● Work request: Once you reach the line containing "Image resolution: width=1470, height=2249." in the entries below, write out that line and each one after it down to the line containing "Das Orchester (229, 157)", exactly and with nothing added.

● Dataset excerpts:

....

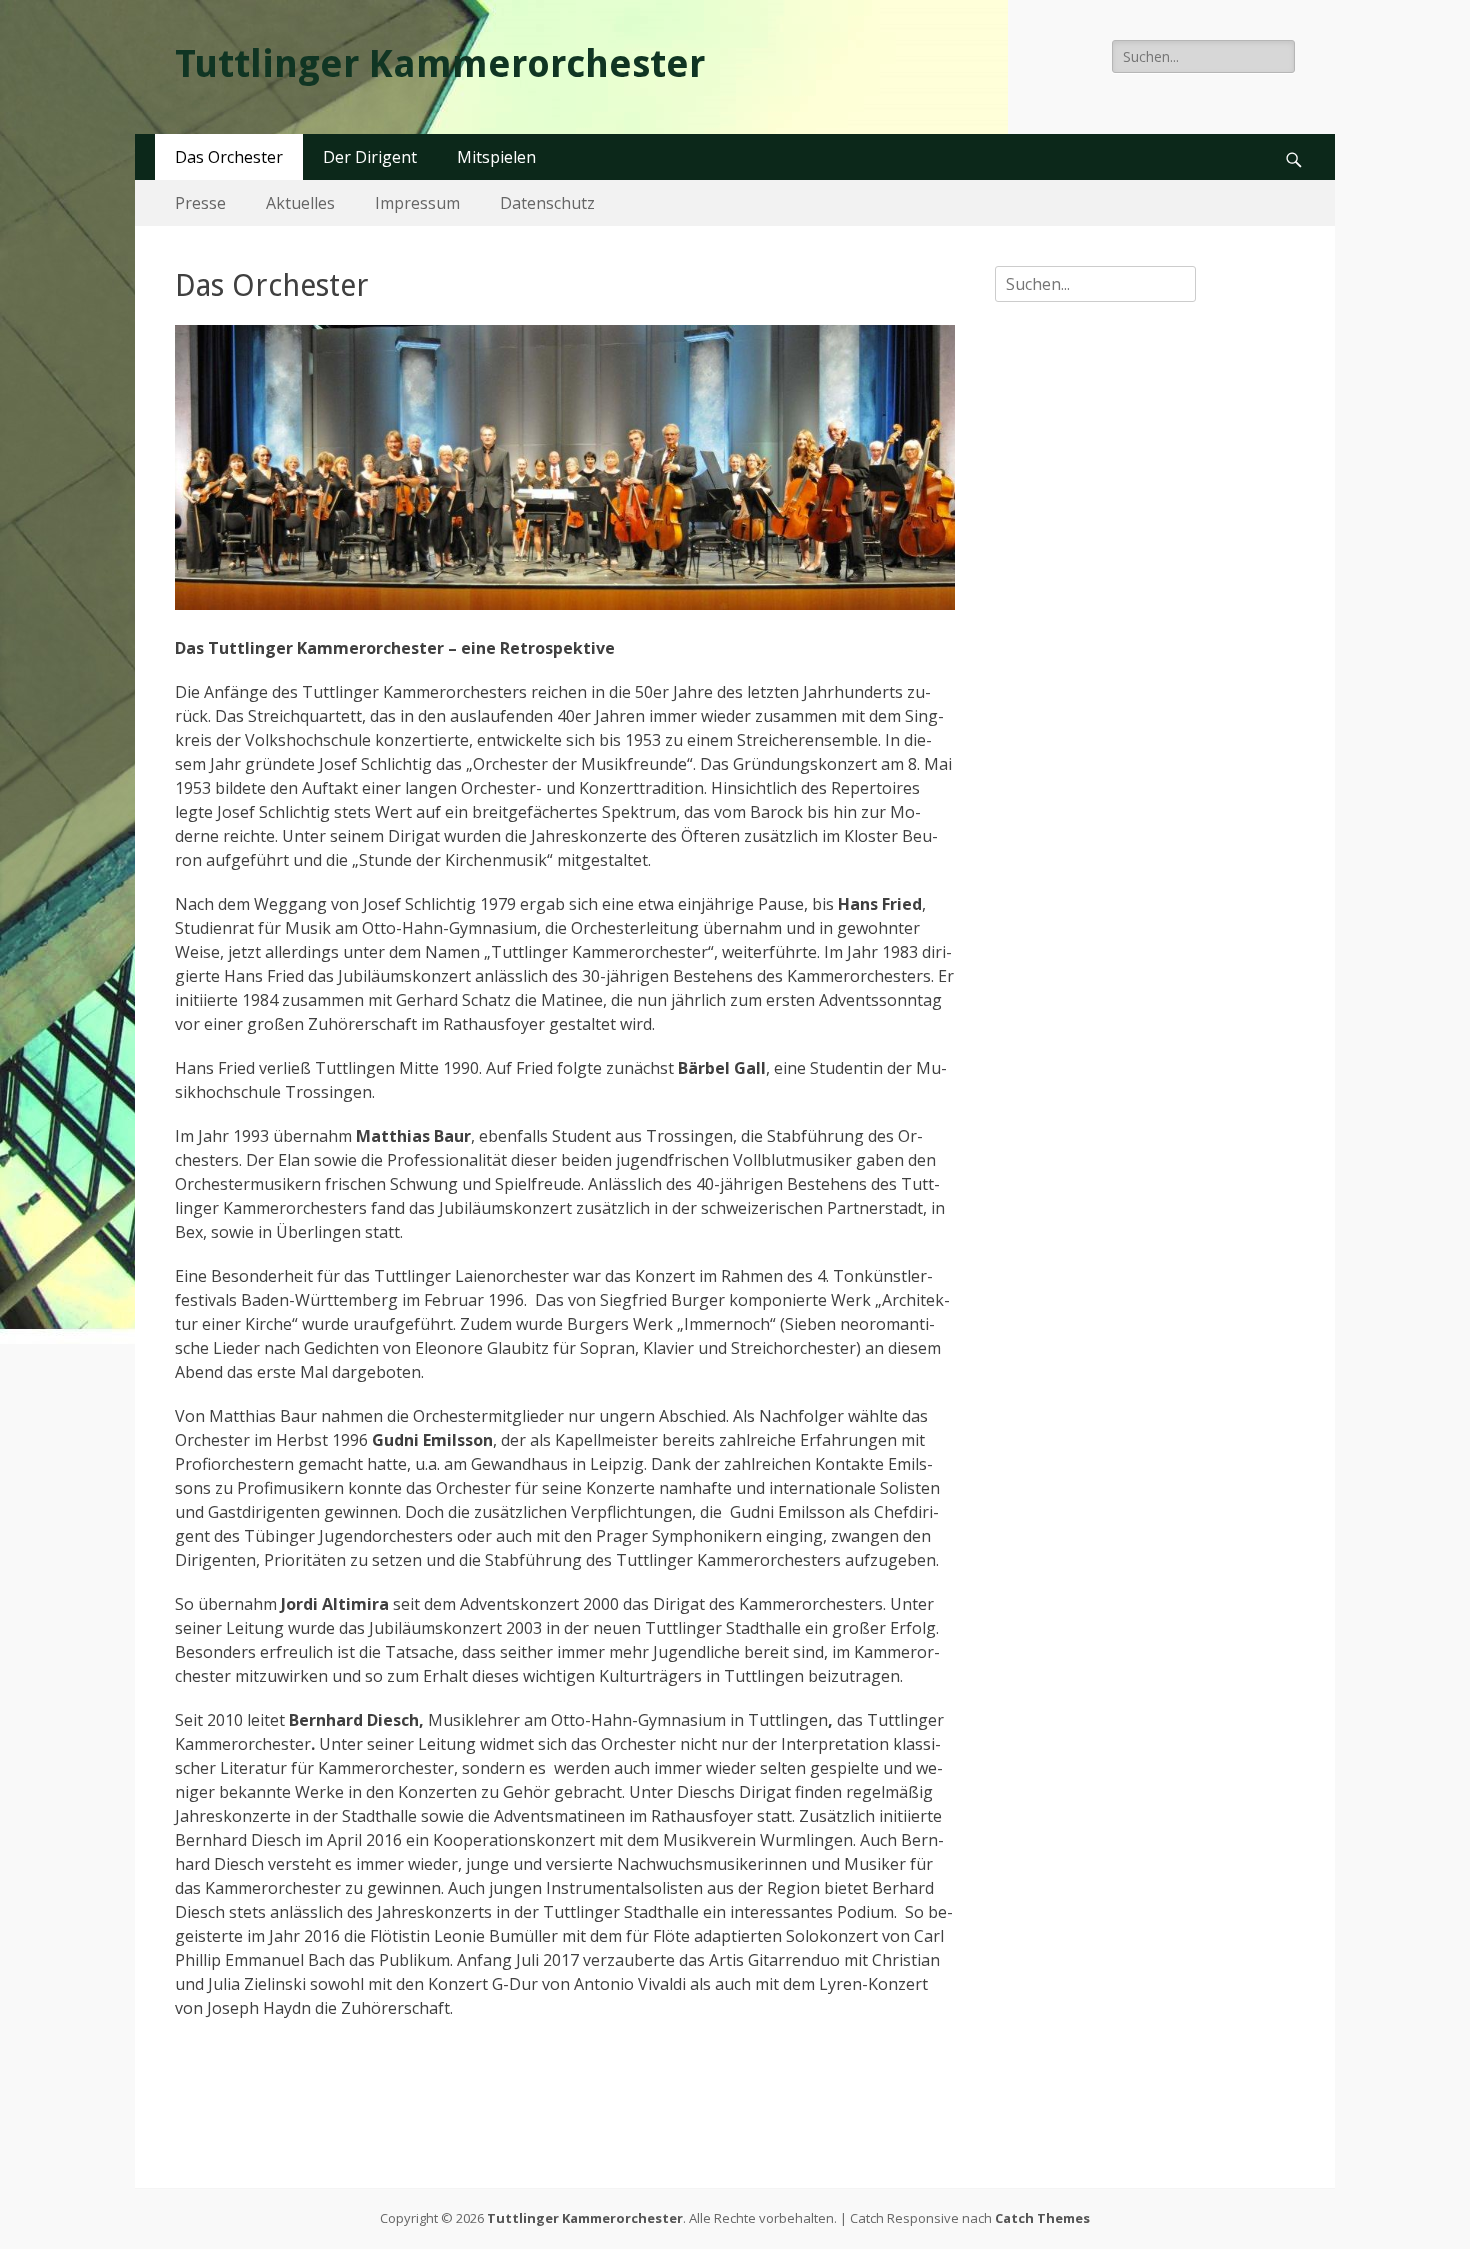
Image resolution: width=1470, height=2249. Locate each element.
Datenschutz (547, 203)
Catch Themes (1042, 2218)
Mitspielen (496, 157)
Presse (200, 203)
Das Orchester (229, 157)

....

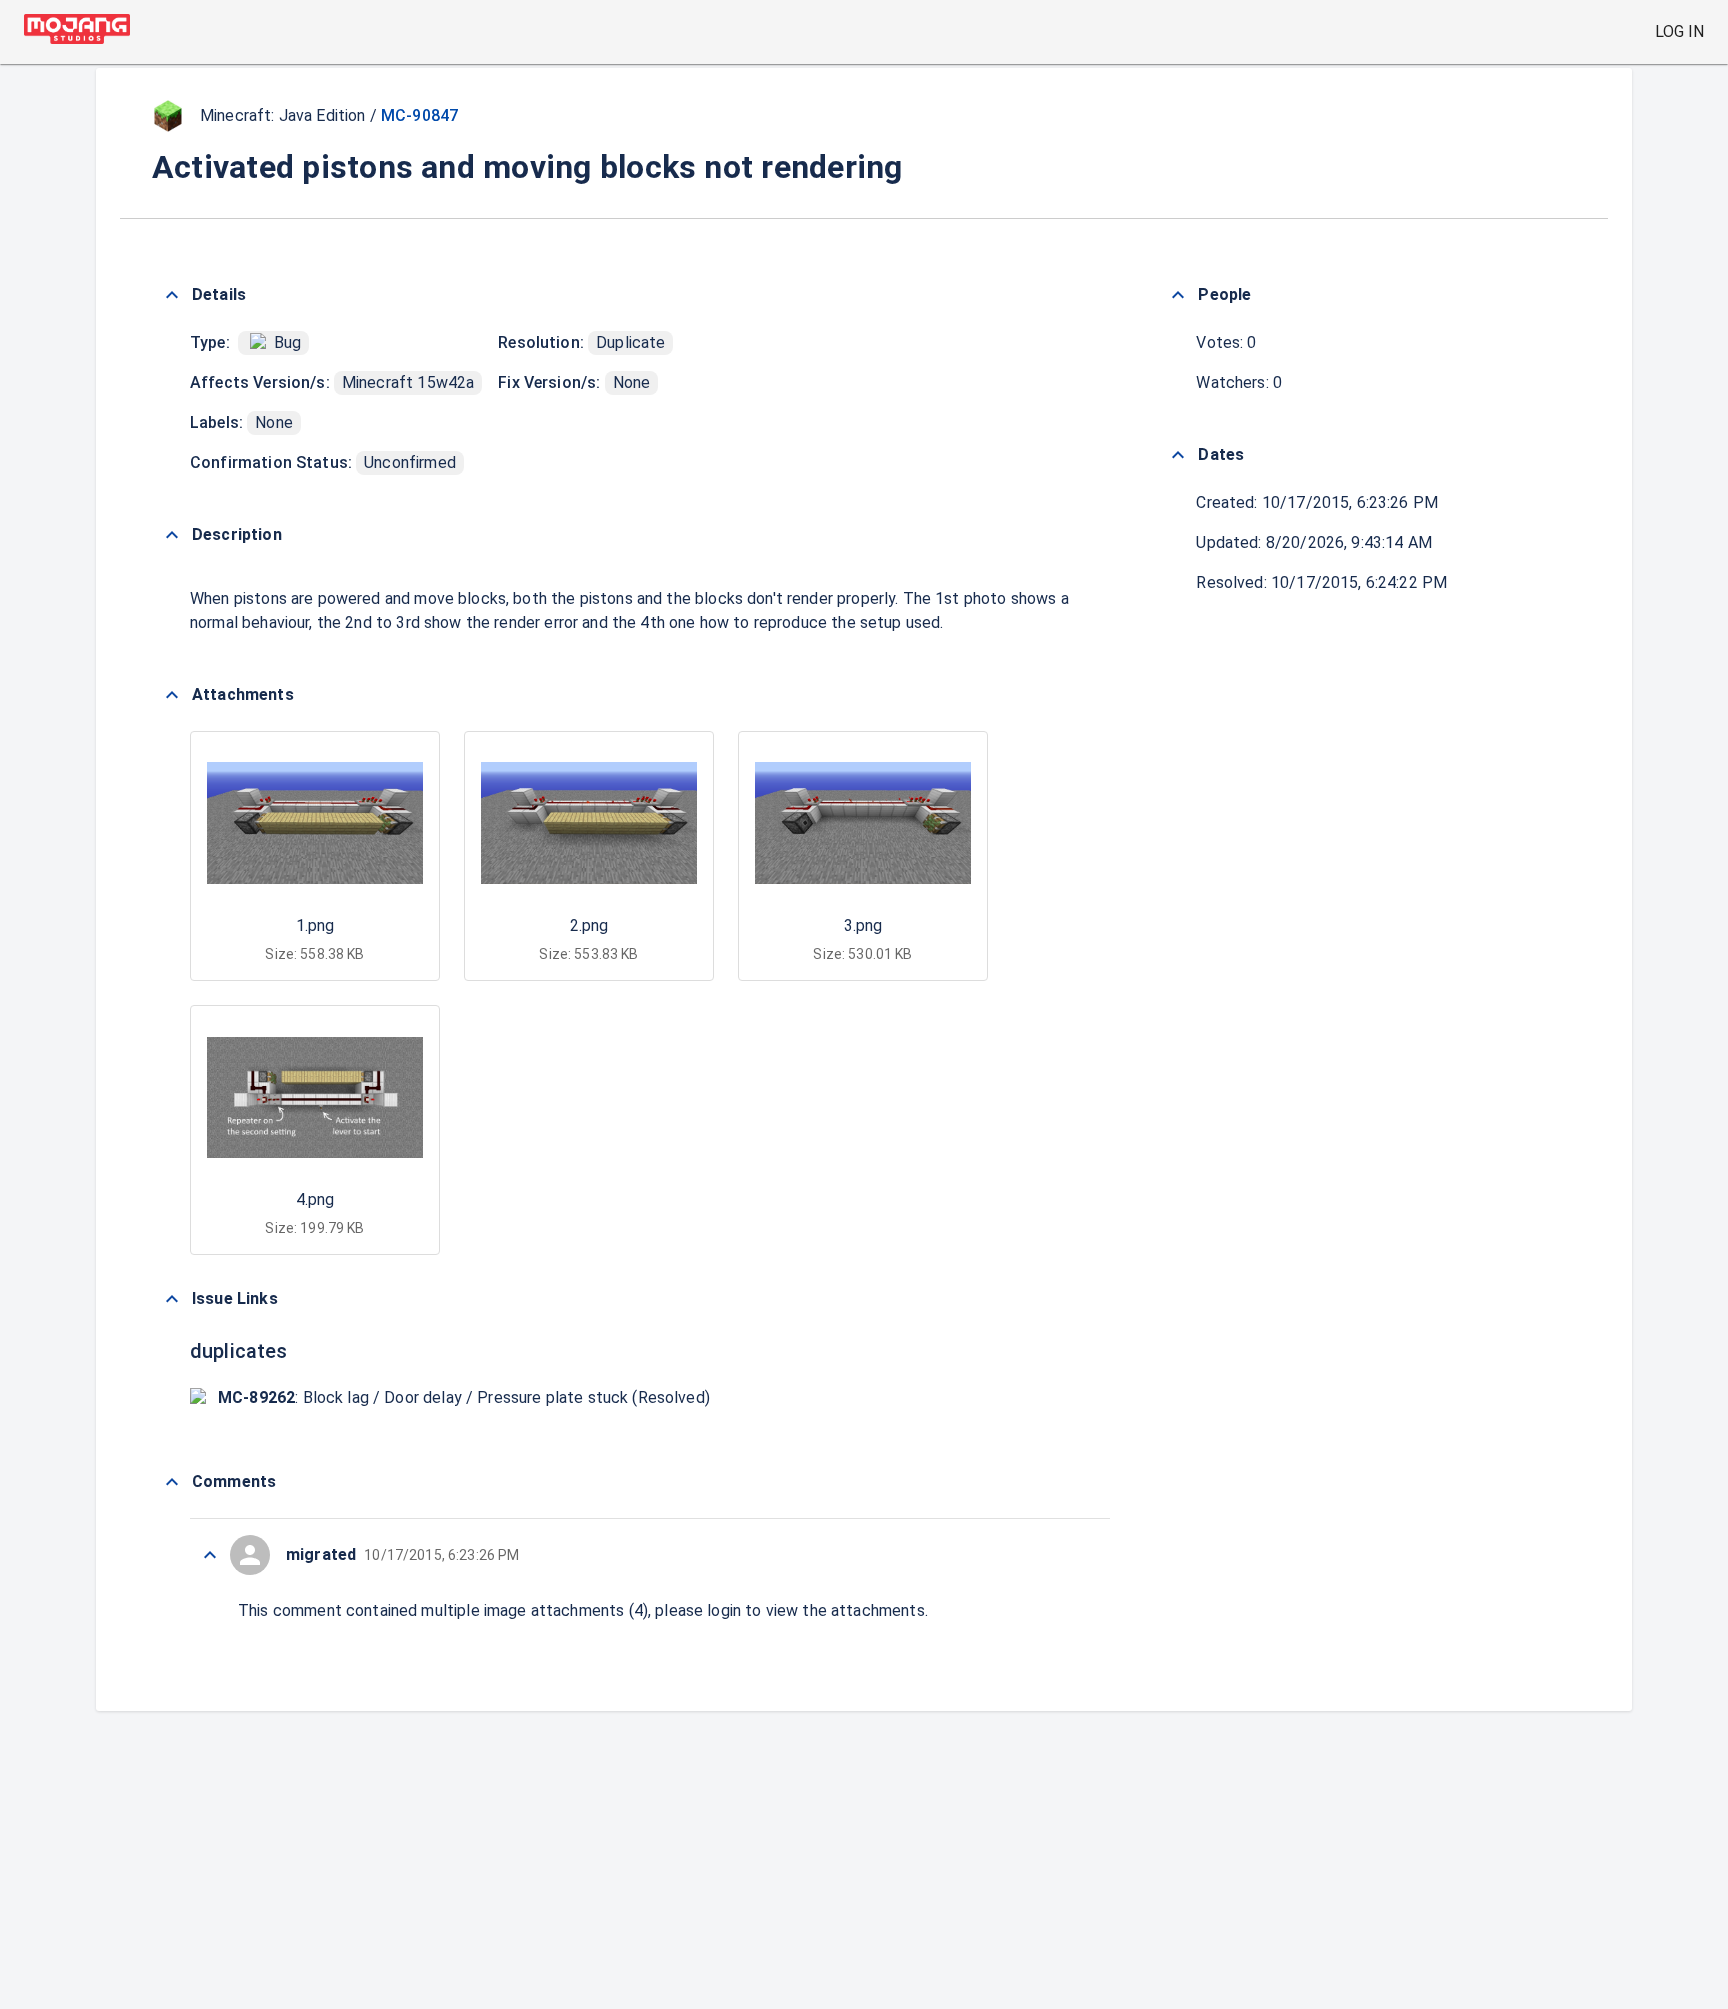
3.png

....

● Exercise response:
Image resolution: width=1470, height=2249. Locate each element.
Datenschutz (547, 203)
Catch Themes (1042, 2218)
Mitspielen (496, 157)
Presse (200, 203)
Das Orchester (229, 157)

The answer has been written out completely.